# [WHAT THE TASK REQUIRES]
Can you copy out, word for word, the stretch of the entries below from the line containing "Given: Open the 应用 apps grid icon" through the line containing "Looking at the screenshot, I should 10,17.", omitting the pictures?

>> BEGIN PROVIDED DATA

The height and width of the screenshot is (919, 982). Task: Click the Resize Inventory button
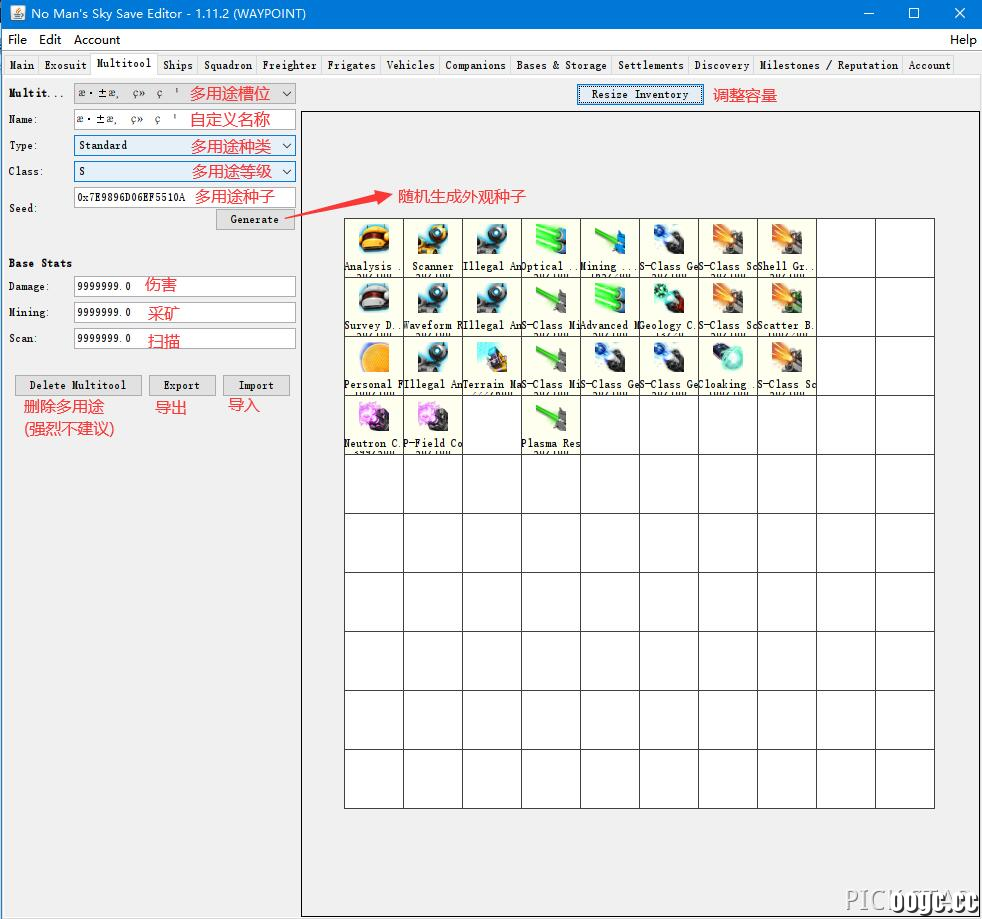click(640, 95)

>> END PROVIDED DATA
>> BEGIN PROVIDED DATA

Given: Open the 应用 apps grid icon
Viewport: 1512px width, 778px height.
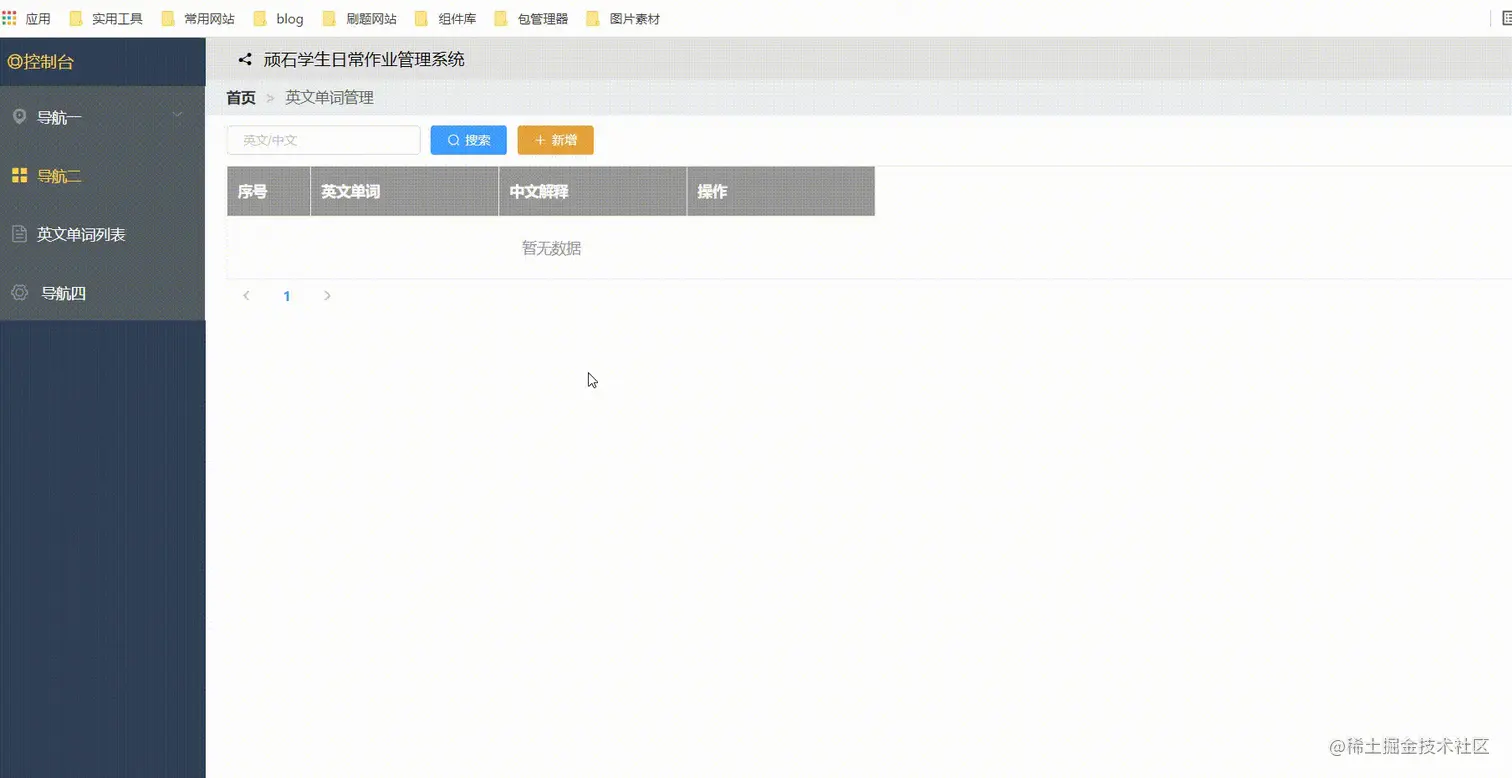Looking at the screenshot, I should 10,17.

>> END PROVIDED DATA

# [PROBLEM SOLUTION]
Given: Open the 应用 apps grid icon
Viewport: 1512px width, 778px height.
Looking at the screenshot, I should 10,17.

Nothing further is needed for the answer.